Court tells scammer who gained £85k to forfeit £1
A woman involved with two other people in a scam drugging and selling sick and potentially dangerous horses will pay just £1 despite gaining more than £85,000 from her criminal conduct.
Equestrian centre partners Charlotte Johnson, of Wagtail Place, Hayle Park, Maidstone, and Aniela Jurecka, of Prospect Place, Collier Street, Tonbridge, were each jailed for two and a half years in July 2016 after they were convicted of conspiracy to commit fraud.
The same sentence was handed out to vet David Smith for deliberately carrying out “cursory and inadequate” examinations of the horses before they were sold, as part of the fraud.
A jury heard at the trial that horses, priced from £1,950 to £5,700, were drugged at South East Horses, based at Great Thorn Farm in Marden and at hired land at Duckhurst Farm in Staplehurst, to cover up lameness and other problems.
It was estimated hundreds of horses were sold, bringing in potentially hundreds of thousands of pounds for Johnson and Jurecka, both aged 28.

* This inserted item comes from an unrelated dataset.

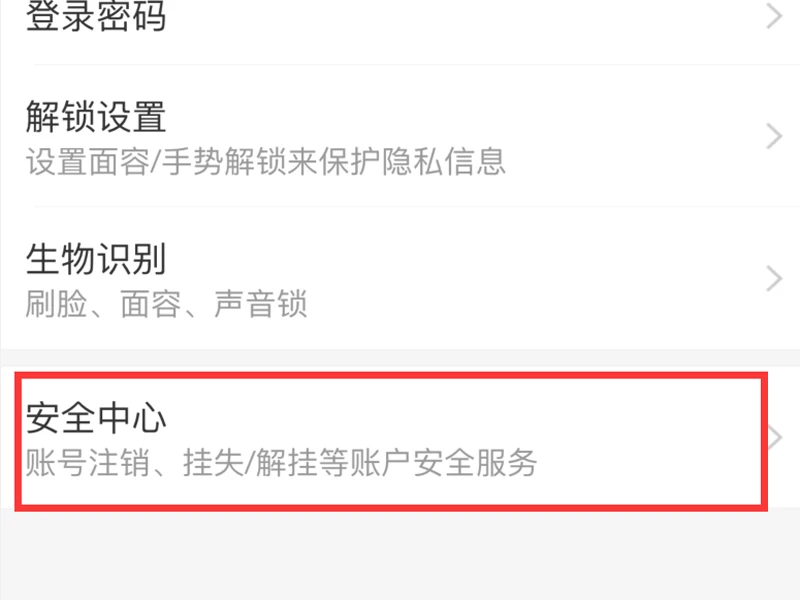
Task: Click subtitle 刷脸、面容、声音锁
Action: pyautogui.click(x=166, y=304)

Adverts were taken out in equestrian publications, but buyers were left with horses dramatically different to those advertised.
Several customers were thrown and at least one was in hospital for two months with life-threatening injuries.

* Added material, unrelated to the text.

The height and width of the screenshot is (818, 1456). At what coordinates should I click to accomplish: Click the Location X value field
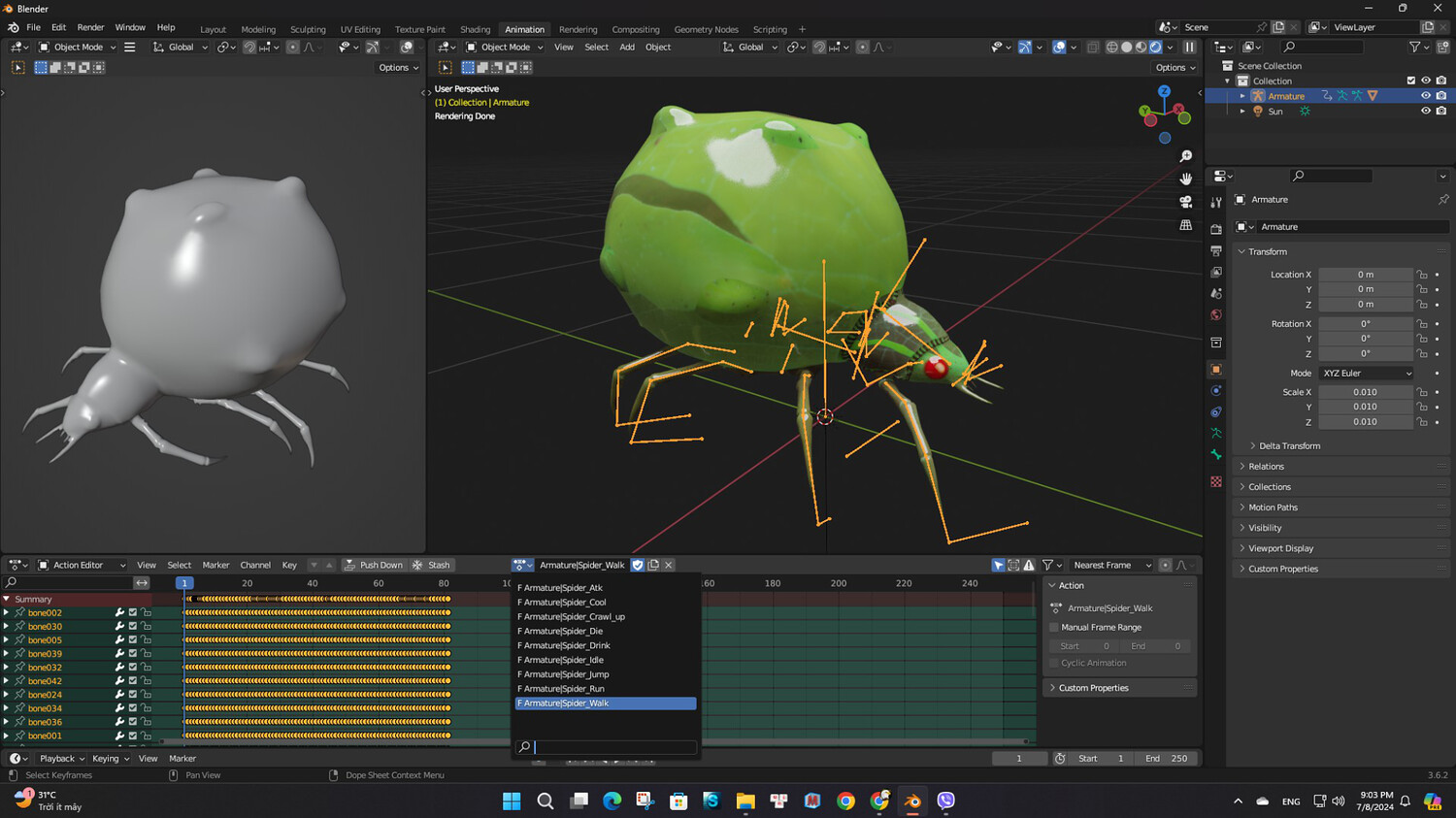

Maidstone Crown Court heard last week that Smith made £59,050 from his part in the crime.
A confiscation hearing was told Johnson benefited to the tune of £85,795 from her criminal activities, but that her realisable assets were “effectively nil”. She was, therefore, ordered to pay a nominal £1.
Because she was in hospital and unable to attend the hearing, she was given 28 days to pay or she would be jailed for one day in default.

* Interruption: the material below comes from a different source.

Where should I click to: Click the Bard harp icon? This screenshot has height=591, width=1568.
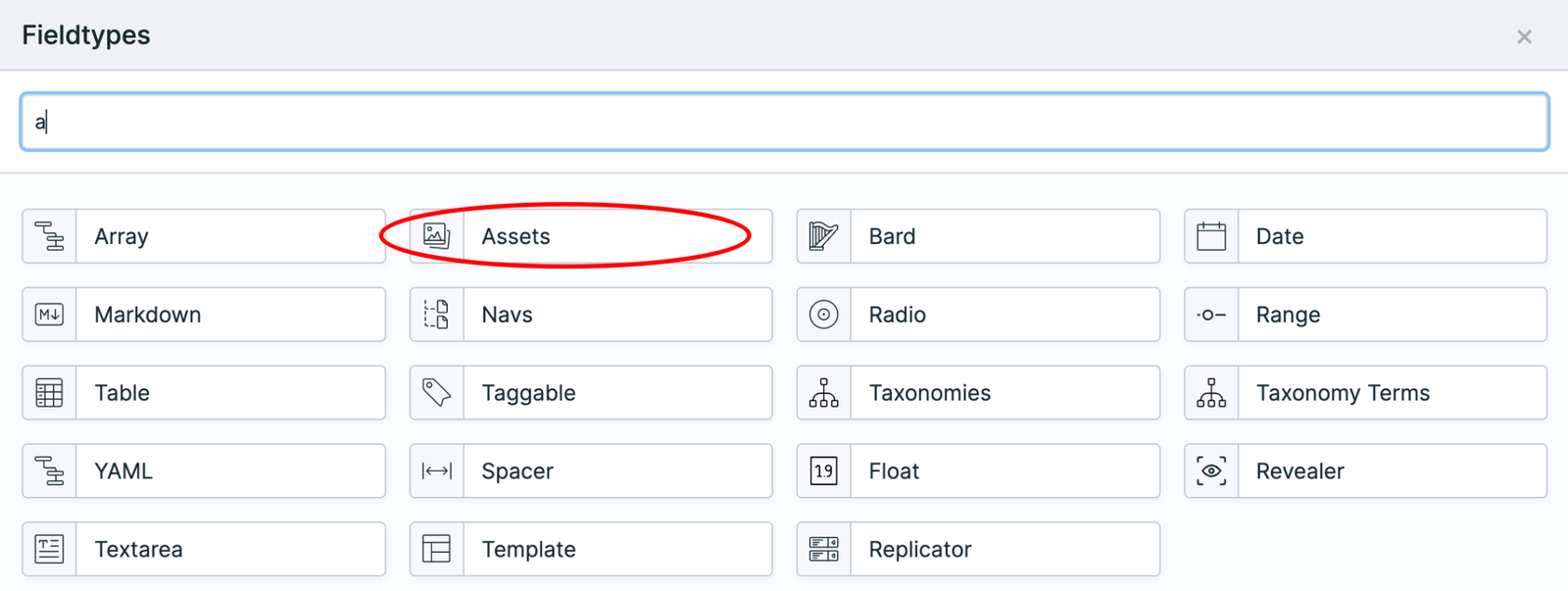(823, 236)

Prosecutor Alex Rooke said Jurecka’s financial gain from her criminal activities amounted to £105,553.
Her realisable assets totalled just £104.96. She was given seven days to pay or face a further seven days in jail.
But Deal-based vet Smith has been told to hand over £59,050 because his assets were said to total £491,000.
Mr Rooke said there was also the “vexed question” of compensation which needed to be paid out of the confiscation orders.
“I ask that it be expressed as compensation to be paid from the confiscation orders recovered and distributed pro rata among those who have not been hitherto compensated.”
Jurecka and Johnson also lost their appeals against conviction but Johnson was given a sixmonth reduction in her sentence. They have since been released.